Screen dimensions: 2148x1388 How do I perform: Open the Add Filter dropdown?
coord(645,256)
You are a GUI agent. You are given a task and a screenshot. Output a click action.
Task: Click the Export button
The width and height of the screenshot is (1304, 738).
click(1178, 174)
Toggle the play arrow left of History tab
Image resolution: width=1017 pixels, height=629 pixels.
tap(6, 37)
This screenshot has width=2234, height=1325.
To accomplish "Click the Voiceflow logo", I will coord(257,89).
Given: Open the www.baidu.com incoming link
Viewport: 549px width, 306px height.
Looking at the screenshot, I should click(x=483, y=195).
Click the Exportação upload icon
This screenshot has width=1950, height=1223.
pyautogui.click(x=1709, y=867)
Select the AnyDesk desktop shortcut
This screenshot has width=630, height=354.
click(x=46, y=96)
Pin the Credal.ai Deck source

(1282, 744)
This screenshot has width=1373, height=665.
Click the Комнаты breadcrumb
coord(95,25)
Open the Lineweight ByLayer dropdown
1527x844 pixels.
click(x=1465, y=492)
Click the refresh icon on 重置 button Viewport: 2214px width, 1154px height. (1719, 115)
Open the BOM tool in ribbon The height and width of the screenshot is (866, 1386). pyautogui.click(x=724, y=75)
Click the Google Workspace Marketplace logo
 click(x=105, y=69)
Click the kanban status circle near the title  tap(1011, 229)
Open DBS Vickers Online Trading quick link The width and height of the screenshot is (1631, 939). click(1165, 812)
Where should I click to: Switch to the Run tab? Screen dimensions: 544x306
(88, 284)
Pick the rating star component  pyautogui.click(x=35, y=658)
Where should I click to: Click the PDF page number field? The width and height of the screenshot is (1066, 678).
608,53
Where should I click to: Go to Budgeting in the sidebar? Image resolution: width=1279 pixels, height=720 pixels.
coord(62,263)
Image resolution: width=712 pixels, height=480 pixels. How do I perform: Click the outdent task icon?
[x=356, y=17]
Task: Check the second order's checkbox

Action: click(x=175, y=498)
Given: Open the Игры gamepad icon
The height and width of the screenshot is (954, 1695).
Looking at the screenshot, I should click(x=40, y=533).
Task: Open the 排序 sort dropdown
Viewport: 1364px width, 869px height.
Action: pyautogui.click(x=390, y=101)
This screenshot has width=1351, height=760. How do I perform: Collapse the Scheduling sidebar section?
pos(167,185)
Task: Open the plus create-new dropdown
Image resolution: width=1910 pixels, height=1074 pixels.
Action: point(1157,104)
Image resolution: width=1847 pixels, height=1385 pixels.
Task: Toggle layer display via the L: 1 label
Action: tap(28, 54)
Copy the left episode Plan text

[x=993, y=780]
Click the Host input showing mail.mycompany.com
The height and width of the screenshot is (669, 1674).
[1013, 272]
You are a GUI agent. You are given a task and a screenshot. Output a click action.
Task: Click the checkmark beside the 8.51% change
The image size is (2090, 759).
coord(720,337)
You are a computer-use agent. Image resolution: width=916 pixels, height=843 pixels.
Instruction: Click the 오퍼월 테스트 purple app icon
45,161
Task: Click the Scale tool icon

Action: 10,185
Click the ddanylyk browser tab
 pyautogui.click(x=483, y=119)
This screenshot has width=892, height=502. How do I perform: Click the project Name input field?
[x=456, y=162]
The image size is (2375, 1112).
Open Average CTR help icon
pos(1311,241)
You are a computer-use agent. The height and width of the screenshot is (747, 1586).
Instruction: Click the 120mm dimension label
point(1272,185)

== == ==

◆ Work instructions ◆
Reproduce the lines of the entries above from the one with "Click the Exportação upload icon" to the one with "Open the BOM", both included, exactly and without any other line.

◆ Result of the task ◆
Click the Exportação upload icon
This screenshot has width=1950, height=1223.
pyautogui.click(x=1709, y=867)
Select the AnyDesk desktop shortcut
This screenshot has width=630, height=354.
click(x=46, y=96)
Pin the Credal.ai Deck source

(1282, 744)
This screenshot has width=1373, height=665.
Click the Комнаты breadcrumb
coord(95,25)
Open the Lineweight ByLayer dropdown
1527x844 pixels.
click(x=1465, y=492)
Click the refresh icon on 重置 button Viewport: 2214px width, 1154px height. (1719, 115)
Open the BOM tool in ribbon The height and width of the screenshot is (866, 1386). pyautogui.click(x=724, y=75)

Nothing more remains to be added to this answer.